I remember something from a stats course many years ago which might be helpful now. I want to distinguish between patients who show symptoms all over the board, vs. patients who have similarly high sum-scores, but due to a few very high symptoms. Symptoms have a scale from 0 to 3.
I remember the following procedure (imagine we have 3 symptoms per patient):
- Calculate the percentage each symptom in relation to the sum-score of that person's symptoms, so s1/sum, s2/sum, s3/sum. Let's call these 3 values p-values.
- Build natural log of these 3 values. Let's call these p(ln)-values. (If original value is 0, result of this should be 0, or change scale that there are no 0s anymore)
- Calculate: -2*p*p(ln) per symptom.
- Sum these up over all symptoms.
Using this procedure, I get the same values if all symptoms are equally high (no matter if they are all 1 or all 3), which is what I want. However, the variance in the value between participants with very equal answering patterns, and only few very high symptoms, are quite minimal, which could be due to the small symptom scale 0-3 (the differences get larger using higher values).
I am not sure whether I misremember the name "entropy", or the formula, and would appreciate help. Could I "inflate" the differences, e.g. using 1 10 100 1000 instead of 0 1 2 3 as symptom values?

= = = = =

Reproduce the part of the forum post on symptom scores that opens with the words containing "I remember the" and closes with "using higher values).".

Data records

= = = = =

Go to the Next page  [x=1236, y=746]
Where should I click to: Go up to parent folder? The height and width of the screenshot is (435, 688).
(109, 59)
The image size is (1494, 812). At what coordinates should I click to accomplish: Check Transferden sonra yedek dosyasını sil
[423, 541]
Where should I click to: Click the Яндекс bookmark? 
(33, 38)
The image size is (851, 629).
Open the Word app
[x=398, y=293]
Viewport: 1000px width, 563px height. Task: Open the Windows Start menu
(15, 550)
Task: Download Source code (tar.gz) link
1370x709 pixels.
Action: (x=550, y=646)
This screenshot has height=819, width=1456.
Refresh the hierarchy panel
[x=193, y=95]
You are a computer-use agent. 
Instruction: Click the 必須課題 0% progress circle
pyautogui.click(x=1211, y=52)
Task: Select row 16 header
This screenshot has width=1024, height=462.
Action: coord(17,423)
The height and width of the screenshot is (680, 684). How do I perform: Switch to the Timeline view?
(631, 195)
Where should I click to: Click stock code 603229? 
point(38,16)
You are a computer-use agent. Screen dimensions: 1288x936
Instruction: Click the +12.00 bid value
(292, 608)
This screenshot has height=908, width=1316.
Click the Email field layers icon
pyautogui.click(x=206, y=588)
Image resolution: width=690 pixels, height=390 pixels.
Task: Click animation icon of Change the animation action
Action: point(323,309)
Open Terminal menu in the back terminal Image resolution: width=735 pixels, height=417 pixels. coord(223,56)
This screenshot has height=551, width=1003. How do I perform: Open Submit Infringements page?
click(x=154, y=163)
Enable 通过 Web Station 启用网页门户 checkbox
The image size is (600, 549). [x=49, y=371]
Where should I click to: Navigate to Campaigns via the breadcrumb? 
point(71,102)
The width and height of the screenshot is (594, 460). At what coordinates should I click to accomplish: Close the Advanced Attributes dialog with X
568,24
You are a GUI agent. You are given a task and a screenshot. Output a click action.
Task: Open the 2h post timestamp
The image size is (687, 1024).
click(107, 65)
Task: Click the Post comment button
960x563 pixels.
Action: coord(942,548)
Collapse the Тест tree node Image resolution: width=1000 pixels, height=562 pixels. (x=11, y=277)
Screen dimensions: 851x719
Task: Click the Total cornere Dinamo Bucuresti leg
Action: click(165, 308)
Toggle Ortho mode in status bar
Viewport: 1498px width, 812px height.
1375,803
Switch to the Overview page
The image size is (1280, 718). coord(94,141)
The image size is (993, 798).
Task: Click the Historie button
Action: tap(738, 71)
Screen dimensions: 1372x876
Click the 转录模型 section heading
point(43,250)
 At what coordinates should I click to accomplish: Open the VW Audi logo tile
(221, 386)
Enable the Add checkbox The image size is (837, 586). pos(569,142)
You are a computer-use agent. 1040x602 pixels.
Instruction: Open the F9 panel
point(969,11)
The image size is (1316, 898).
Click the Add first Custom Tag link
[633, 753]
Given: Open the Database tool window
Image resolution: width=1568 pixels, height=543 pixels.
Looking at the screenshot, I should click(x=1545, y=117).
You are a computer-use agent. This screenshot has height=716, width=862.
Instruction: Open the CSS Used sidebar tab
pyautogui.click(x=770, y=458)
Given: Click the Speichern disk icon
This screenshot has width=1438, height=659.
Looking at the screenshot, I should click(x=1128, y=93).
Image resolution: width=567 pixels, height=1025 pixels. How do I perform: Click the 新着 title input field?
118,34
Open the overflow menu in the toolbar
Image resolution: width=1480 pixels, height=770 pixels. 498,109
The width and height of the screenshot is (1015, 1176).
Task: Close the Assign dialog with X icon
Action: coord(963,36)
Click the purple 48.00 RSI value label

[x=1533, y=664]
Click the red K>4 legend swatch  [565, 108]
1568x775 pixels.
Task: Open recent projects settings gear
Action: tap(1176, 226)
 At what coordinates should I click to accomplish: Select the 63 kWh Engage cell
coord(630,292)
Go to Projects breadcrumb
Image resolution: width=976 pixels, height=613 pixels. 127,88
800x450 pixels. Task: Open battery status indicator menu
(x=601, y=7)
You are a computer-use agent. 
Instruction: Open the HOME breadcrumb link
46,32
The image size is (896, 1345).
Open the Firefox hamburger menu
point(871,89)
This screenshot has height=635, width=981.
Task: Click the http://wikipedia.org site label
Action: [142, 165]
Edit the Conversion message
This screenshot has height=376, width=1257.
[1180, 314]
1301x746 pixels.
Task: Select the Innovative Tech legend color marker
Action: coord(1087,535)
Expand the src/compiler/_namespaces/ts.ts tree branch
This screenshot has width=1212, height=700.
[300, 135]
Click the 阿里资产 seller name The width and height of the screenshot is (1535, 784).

= = = = =

Answer section
I remember the following procedure (imagine we have 3 symptoms per patient):
- Calculate the percentage each symptom in relation to the sum-score of that person's symptoms, so s1/sum, s2/sum, s3/sum. Let's call these 3 values p-values.
- Build natural log of these 3 values. Let's call these p(ln)-values. (If original value is 0, result of this should be 0, or change scale that there are no 0s anymore)
- Calculate: -2*p*p(ln) per symptom.
- Sum these up over all symptoms.
Using this procedure, I get the same values if all symptoms are equally high (no matter if they are all 1 or all 3), which is what I want. However, the variance in the value between participants with very equal answering patterns, and only few very high symptoms, are quite minimal, which could be due to the small symptom scale 0-3 (the differences get larger using higher values).